34e Coupe de l’America – Interview exclusive

Bertrand Pacé : «Un AC45 coûte 650 000 euros HT !»

  • Publié le : 28/03/2011 - 00:02

Betrand Pacé, 7e défi A bientôt 50 ans, Bertrand Pacé attaque sa septième campagne de Coupe de l'America, à la tête du défi Aleph Equipe de France, et avec un projet à la fois technique et sportif aussi sérieux qu'ambitieux. Photo © Ian Roman (DPPI) Bertrand Pacé n'est pas du genre à courtiser la presse, bien au contraire. Ses interviews sont plutôt rares.

Pourtant, le Français le plus expérimenté de la Coupe (avec Albert Jacobsoone et ses sept participations à la Coupe de l'America), qui aborde sa septième campagne à la tête de Aleph-Equipe de France, en compagnie de Alain Gautier, a décidé de tout nous déballer.
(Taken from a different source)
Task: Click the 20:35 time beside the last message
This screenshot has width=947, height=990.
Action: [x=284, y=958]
À quelques jours de la clôture théorique des inscriptions pour la 34e Coupe de l'America, le seul Français champion du monde de match racing - qui aura 50 ans cet été -, nous a accordé un long entretien, sans langue de bois ni concession.
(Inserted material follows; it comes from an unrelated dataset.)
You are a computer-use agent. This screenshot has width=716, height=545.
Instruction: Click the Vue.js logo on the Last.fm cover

voilesetvoiliers.com : La question que tout le monde se pose... Avez-vous trouvé le partenaire pour la Coupe de l'America 2013 ?
Bertrand Pacé :
Non, pas à ce jour. Nous continuons à prospecter pour trouver un partenaire. Nous avons de très bons contacts. Nous bossons dur, nous avançons, mais rien n'est fait aujourd'hui.


vetv.com : Mais tu as bon espoir que ça débouche rapidement ?
B.P. :
Ce qui est sûr, c'est que j'ai une très bonne idée de ce qu'il faut faire pour être dans le coup. Je suis surtout frustré, car nous sommes prêts à démarrer. Le contexte économique est vraiment difficile et les événements dramatiques survenus au Japon ne facilitent pas les choses. De plus, ce que nous avons à vendre n'est pas totalement connu, car il reste pas mal de choses dans l'incertitude. Bref, ce n'est pas simple !


Le Français de la Coupe Bertrand Pacé était le skipper de 6ème Sens en 2000, après avoir été navigateur sur French Kiss, puis tacticien sur France 2-3. Photo © Daniel Forster (DPPI) vetv.com : Il y a pourtant une échéance, le 31 mars : les inscriptions définitives ?
B.P. :
Oui, mais il faut être lucide. Ce sera plutôt le 30 avril, voire plus tard. La deadline, c'est le jour où tu es capable de mettre ton bateau en chantier, soit en septembre 2011. Ça, c'est la vraie échéance, si on veut y aller pour la gagne !


vetv.com : Le fait d'avoir le label FFV et le soutien du Ministère des Sports, ça aide ?
B.P. :
Oui, bien sûr. Cela prouve que notre projet est sérieux et construit, que ce soit dans la partie managériale, comme dans la partie technique. Forcément, grâce à ce label, on a plus de chances d'y arriver.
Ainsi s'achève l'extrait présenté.